BEGIN Listed entries
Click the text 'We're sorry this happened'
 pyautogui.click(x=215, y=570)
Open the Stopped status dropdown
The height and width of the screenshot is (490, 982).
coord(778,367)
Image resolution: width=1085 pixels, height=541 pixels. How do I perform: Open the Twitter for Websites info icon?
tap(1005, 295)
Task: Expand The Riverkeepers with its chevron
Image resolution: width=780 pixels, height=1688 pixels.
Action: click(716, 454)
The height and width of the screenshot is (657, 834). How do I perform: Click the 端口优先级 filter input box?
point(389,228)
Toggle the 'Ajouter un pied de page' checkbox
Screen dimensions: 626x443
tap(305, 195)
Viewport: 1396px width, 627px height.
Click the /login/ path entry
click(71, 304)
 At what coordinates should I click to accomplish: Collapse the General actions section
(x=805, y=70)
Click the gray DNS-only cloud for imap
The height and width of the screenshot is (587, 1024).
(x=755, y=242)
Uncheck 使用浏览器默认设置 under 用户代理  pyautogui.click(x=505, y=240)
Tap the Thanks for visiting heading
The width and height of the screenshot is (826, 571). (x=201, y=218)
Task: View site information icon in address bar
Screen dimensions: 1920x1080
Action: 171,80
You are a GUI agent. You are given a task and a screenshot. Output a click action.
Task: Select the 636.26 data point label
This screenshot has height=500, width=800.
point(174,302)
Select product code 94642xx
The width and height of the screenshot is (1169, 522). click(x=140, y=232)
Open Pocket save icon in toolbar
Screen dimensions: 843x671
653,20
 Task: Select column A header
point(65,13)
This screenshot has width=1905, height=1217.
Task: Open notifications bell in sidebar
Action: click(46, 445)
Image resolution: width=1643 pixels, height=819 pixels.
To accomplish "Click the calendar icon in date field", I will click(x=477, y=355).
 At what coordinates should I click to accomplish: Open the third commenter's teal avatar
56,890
END Listed entries
## What to do:
Reproduce the lines above, beginning at the line with "Uncheck 使用浏览器默认设置 under" and stopping after the line with "Task: Select the 636.26 data point label", exactly as they are.

## Problem solution:
Uncheck 使用浏览器默认设置 under 用户代理  pyautogui.click(x=505, y=240)
Tap the Thanks for visiting heading
The width and height of the screenshot is (826, 571). (x=201, y=218)
Task: View site information icon in address bar
Screen dimensions: 1920x1080
Action: 171,80
You are a GUI agent. You are given a task and a screenshot. Output a click action.
Task: Select the 636.26 data point label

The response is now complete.